Studies link poor sleep to risky Alzheimer’s protein
Another reason to get enough shut-eye
To sleep, perchance to... ward off Alzheimer’s? New research suggests poor sleep may increase people’s risk of Alzheimer’s disease, by spurring a brain-clogging gunk that in turn further interrupts shut-eye.
Disrupted sleep may be one of the missing pieces in explaining how a hallmark of Alzheimer’s, a sticky protein called beta-amyloid, starts its damage long before people have trouble with memory, researchers reported Monday at the Alzheimer’s Association International Conference.
“It’s very clear that sleep disruption is an underappreciated factor,” said Dr. Matthew Walker of the University of California, Berkeley, who presented data linking amyloid levels with people’s sleep and memory performance. “It’s a new player on the scene that increases risk of Alzheimer’s disease.”
Sleep problems are treatable - and a key next question is whether improving sleep can make a difference in protecting seniors’ brains.
“Sleep is a modifiable factor. It’s a new treatment target,” Walker said.
Enough sleep is important for good health generally - seven to eight hours a night are recommended for adults. When it comes to the brain, scientists have long known that people who don’t get enough have trouble learning and focusing. And anyone who’s cared for someone with dementia knows the nightly wandering and other sleep disturbances that patients often suffer, long thought to be a consequence of the dying brain cells.
The new research suggests that sleep problems actually interact with some of the disease processes involved in Alzheimer’s, and that those toxic proteins in turn affect the deep sleep that’s so important for memory formation.
“It may be a vicious cycle,” said Dr. Miroslaw Mackiewicz of the National Institute on Aging, who wasn’t part of the new work.
Walker’s team gave PET scans to 26 cognitively healthy volunteers in their 70s to measure build-up of that gunky amyloid. They were given words to memorize, and their brain waves were measured as they slept overnight.
The more amyloid people harboured in a particular brain region, the less deep sleep they got - and the more they forgot overnight, Walker said. Their memories weren’t transferred properly from the brain’s shortterm memory bank into longerterm storage.

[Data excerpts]
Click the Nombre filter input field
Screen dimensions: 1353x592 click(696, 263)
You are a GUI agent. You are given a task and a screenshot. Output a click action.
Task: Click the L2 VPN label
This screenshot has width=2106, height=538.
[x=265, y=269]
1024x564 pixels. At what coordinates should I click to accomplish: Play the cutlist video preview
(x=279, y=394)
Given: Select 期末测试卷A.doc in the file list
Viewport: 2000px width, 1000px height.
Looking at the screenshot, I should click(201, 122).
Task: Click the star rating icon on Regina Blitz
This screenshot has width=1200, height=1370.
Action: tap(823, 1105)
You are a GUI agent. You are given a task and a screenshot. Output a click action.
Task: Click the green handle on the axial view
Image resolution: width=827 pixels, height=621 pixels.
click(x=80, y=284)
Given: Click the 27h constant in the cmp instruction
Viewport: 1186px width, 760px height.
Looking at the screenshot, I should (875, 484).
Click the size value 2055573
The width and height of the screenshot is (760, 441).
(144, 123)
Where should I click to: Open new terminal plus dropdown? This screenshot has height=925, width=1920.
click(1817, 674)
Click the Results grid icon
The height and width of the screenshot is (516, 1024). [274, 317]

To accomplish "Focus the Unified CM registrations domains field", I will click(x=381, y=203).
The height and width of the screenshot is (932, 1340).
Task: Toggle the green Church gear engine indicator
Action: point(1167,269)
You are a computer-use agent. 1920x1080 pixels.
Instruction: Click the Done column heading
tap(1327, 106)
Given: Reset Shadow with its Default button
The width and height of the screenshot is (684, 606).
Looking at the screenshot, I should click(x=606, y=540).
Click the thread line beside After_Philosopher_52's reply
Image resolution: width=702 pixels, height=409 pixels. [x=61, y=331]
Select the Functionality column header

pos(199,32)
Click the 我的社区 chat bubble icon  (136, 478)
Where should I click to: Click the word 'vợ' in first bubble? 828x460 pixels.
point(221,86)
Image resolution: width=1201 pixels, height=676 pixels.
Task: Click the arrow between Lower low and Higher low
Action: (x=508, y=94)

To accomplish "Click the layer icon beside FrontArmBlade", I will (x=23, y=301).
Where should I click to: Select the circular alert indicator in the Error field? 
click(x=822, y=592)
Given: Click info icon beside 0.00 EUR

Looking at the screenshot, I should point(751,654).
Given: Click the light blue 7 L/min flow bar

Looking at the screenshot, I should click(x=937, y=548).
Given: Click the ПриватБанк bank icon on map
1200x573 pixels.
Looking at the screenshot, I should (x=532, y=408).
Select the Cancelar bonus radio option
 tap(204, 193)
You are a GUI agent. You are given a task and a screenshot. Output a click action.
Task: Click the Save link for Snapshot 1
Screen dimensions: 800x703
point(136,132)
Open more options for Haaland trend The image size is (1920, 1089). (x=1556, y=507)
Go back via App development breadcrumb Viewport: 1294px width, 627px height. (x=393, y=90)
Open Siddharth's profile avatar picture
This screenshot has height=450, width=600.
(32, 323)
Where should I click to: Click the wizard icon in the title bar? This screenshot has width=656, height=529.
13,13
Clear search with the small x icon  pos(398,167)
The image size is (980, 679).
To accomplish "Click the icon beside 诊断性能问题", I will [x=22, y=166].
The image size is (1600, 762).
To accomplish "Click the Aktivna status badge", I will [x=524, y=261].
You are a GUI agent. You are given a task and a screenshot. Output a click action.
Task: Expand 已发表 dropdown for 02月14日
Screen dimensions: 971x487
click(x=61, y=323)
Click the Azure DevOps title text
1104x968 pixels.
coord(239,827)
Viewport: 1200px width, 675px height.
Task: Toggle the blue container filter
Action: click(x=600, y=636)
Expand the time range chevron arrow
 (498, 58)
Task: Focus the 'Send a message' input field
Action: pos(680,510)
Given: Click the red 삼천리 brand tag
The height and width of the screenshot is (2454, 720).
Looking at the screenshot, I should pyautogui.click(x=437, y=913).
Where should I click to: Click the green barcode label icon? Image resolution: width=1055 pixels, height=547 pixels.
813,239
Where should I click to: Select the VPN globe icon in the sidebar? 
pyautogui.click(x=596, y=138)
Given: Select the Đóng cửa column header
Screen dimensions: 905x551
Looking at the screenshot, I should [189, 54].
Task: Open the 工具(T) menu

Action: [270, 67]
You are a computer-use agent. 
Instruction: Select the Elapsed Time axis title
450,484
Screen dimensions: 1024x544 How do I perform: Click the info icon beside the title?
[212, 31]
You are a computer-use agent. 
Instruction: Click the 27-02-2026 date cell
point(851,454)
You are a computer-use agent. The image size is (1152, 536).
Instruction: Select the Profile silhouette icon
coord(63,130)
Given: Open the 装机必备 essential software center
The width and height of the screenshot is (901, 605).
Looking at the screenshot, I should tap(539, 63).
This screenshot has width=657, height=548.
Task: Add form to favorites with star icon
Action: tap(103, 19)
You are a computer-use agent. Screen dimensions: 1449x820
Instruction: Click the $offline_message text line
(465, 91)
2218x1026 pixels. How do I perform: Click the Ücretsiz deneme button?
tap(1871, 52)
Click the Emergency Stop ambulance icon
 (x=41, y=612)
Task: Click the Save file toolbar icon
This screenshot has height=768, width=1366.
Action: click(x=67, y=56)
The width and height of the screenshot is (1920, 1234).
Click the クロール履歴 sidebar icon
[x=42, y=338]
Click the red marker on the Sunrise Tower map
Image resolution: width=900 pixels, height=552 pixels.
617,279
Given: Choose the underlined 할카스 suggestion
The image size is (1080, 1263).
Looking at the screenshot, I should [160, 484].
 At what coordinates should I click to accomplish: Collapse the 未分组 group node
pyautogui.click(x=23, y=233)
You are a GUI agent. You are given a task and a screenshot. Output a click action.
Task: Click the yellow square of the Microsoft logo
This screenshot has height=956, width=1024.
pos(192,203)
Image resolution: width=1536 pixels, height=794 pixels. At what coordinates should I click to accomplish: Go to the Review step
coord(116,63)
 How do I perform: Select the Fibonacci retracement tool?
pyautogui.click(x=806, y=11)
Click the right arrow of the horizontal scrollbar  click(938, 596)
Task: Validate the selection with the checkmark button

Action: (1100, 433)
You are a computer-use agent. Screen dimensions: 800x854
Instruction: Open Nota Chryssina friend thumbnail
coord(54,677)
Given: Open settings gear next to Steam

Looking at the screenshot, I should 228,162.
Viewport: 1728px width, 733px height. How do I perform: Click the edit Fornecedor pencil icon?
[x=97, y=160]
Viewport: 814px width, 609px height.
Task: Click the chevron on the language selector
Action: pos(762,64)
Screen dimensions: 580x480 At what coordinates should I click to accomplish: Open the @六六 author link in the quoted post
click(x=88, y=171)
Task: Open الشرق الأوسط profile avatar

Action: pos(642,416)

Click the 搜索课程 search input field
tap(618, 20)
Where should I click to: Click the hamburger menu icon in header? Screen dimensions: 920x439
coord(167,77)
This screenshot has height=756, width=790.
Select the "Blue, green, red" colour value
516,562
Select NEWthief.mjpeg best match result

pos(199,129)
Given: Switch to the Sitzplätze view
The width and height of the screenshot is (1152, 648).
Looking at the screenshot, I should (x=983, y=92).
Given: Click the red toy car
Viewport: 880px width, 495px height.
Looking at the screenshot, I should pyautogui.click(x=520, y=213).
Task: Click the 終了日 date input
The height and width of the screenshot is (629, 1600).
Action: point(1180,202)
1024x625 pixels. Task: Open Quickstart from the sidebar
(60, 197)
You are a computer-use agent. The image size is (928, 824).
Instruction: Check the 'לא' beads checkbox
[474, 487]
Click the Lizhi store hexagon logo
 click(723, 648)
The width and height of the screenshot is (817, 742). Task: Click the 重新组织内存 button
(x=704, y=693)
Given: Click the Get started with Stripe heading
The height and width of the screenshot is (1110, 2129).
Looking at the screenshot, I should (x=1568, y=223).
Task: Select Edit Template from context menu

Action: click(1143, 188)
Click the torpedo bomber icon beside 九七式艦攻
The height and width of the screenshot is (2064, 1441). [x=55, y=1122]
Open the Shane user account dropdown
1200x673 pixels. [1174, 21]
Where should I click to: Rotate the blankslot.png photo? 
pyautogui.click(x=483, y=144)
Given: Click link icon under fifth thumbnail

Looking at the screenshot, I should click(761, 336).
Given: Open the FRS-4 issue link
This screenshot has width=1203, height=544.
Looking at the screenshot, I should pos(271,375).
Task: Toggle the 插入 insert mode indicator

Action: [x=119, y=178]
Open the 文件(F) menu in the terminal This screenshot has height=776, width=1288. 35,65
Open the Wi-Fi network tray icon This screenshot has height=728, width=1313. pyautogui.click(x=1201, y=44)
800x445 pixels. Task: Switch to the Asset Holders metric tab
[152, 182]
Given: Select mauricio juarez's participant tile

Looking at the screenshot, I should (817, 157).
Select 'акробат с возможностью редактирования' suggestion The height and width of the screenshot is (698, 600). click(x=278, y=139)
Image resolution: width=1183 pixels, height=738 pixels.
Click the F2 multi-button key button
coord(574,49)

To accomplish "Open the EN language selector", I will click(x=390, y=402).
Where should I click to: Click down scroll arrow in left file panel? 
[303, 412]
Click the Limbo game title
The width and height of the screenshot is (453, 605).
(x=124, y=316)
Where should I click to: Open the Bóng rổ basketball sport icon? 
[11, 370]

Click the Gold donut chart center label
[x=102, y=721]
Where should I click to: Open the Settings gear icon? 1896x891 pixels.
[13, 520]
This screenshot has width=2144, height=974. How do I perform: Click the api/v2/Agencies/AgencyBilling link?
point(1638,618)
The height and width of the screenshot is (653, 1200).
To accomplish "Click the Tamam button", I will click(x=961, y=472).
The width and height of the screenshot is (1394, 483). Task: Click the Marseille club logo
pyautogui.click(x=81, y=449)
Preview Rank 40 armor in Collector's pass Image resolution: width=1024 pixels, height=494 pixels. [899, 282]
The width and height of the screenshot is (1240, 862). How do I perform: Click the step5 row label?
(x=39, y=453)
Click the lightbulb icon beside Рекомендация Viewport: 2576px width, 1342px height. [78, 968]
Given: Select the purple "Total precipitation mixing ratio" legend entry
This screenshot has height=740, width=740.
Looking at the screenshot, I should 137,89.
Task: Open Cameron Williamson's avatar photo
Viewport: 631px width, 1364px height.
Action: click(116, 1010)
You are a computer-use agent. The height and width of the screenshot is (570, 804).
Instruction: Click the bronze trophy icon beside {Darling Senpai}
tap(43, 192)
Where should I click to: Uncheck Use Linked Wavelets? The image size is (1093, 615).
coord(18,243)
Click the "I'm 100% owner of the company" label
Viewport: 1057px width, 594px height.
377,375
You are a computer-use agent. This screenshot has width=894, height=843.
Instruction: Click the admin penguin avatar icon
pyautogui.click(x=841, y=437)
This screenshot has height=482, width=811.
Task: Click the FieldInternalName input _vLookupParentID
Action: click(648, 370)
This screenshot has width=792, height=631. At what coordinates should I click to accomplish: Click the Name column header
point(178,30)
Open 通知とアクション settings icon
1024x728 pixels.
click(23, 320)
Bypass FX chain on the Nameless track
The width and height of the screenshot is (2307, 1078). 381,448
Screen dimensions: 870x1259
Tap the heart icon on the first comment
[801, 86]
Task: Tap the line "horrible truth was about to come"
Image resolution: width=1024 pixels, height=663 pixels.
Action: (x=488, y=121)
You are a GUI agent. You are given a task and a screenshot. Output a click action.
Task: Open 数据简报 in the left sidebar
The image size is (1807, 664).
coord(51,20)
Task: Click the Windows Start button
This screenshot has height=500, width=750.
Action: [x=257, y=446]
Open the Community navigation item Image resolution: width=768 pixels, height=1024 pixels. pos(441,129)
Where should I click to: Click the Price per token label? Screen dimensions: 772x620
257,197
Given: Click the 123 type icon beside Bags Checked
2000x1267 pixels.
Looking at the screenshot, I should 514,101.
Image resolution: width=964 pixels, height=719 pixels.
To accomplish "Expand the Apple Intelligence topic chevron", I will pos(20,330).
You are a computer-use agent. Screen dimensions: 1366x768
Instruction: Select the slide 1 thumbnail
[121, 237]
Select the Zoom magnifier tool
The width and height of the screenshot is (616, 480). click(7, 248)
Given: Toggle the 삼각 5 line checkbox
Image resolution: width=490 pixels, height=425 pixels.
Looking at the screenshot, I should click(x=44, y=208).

To do ::
[1] Translate this sentence from the article on sleep and Alzheimer's into Spanish: "Sleep problems are treatable - and a key next question is whether improving sleep can make a difference in protecting seniors’ brains."
[2] Transcribe the passage of the article on sleep and Alzheimer's starting at "Sleep problems are" and ending at "for memory formation.".

Solution list ::
[1] Los problemas de sueño son tratables, y una pregunta clave a continuación es si mejorar el sueño puede marcar una diferencia en la protección del cerebro de las personas mayores.

[2]
Sleep problems are treatable - and a key next question is whether improving sleep can make a difference in protecting seniors’ brains.
“Sleep is a modifiable factor. It’s a new treatment target,” Walker said.
Enough sleep is important for good health generally - seven to eight hours a night are recommended for adults. When it comes to the brain, scientists have long known that people who don’t get enough have trouble learning and focusing. And anyone who’s cared for someone with dementia knows the nightly wandering and other sleep disturbances that patients often suffer, long thought to be a consequence of the dying brain cells.
The new research suggests that sleep problems actually interact with some of the disease processes involved in Alzheimer’s, and that those toxic proteins in turn affect the deep sleep that’s so important for memory formation.